- Exercise data

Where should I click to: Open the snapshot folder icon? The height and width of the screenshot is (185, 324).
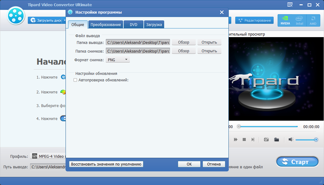[276, 140]
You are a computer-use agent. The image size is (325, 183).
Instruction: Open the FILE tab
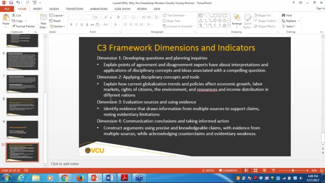(x=7, y=9)
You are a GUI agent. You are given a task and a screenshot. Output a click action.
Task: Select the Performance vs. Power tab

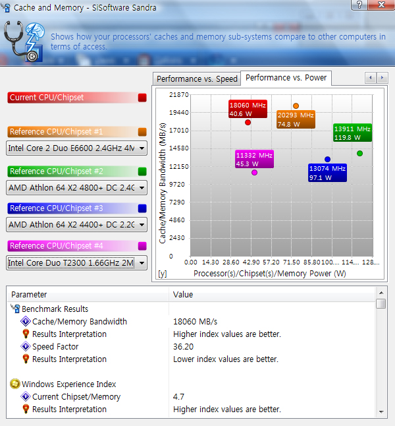286,78
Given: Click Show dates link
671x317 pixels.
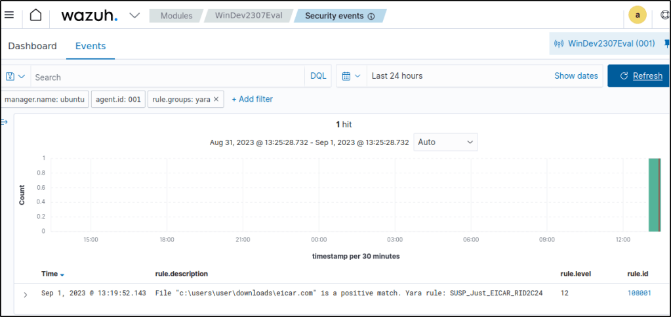Looking at the screenshot, I should 576,76.
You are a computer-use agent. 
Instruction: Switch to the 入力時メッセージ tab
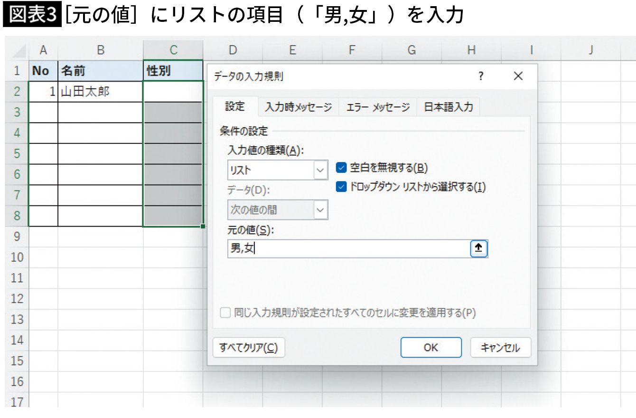coord(298,107)
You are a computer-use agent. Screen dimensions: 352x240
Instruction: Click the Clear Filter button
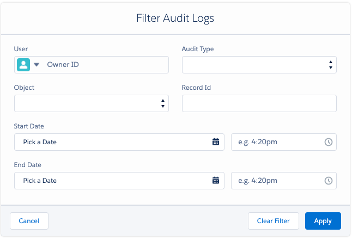(274, 221)
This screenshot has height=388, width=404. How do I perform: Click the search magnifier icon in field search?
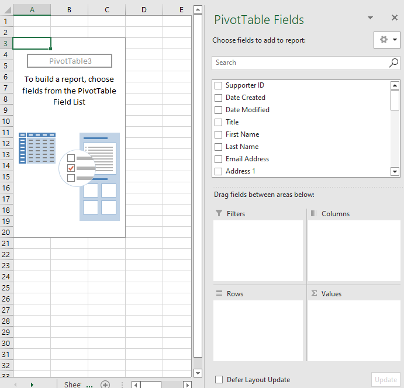pyautogui.click(x=393, y=63)
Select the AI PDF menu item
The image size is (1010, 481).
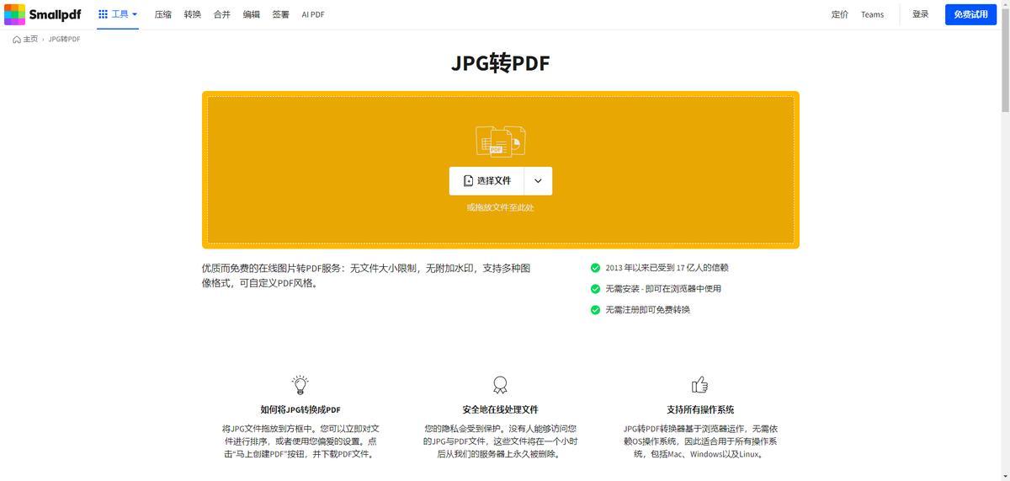[313, 14]
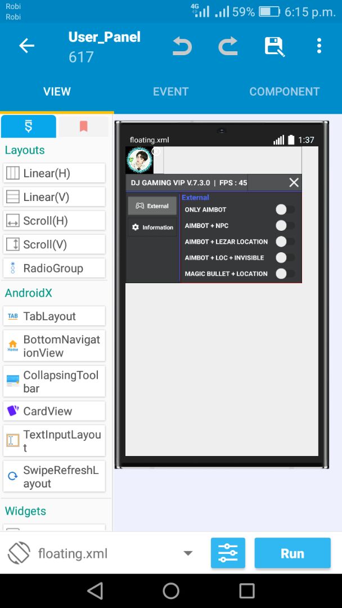Expand the floating.xml file dropdown
The width and height of the screenshot is (342, 608).
188,553
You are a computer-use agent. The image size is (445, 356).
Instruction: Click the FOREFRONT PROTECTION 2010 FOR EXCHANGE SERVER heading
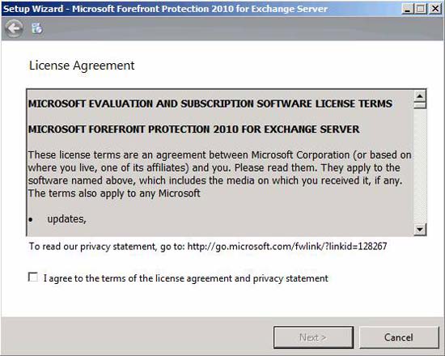(194, 129)
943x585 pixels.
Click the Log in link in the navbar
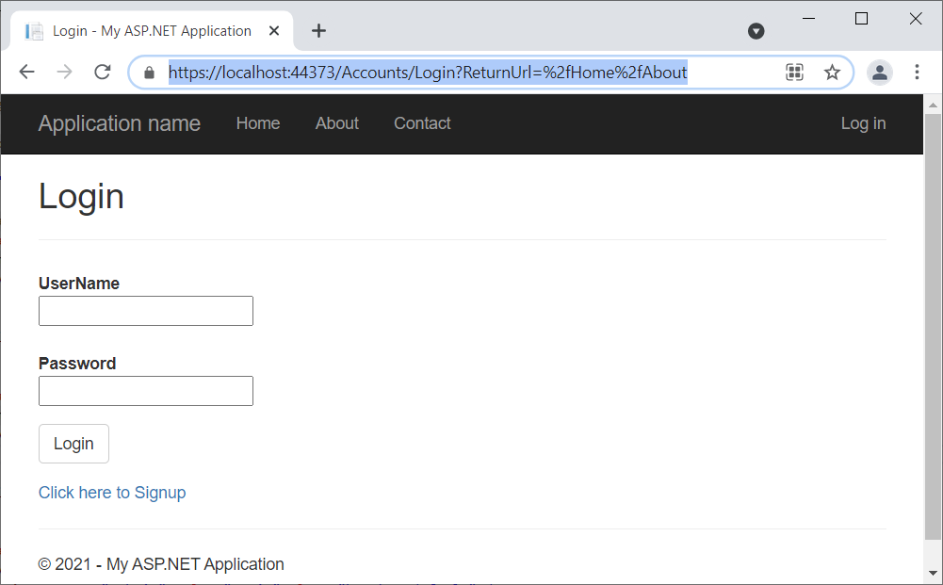coord(863,123)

- What this task involves
Repeat, without pictures, exactly the lines of the data above from the one containing "671x317 pixels." through the one containing "Select the AI PDF menu item", including both and adding nothing.

- Result below
671x317 pixels.
Looking at the screenshot, I should 576,76.
You are a computer-use agent. 
Instruction: Switch to the 入力時メッセージ tab
coord(298,107)
You are a computer-use agent. Screen dimensions: 352x240
Instruction: Click the Clear Filter button
(274, 221)
This screenshot has height=388, width=404. How do I perform: Click the search magnifier icon in field search?
pyautogui.click(x=393, y=63)
Select the AI PDF menu item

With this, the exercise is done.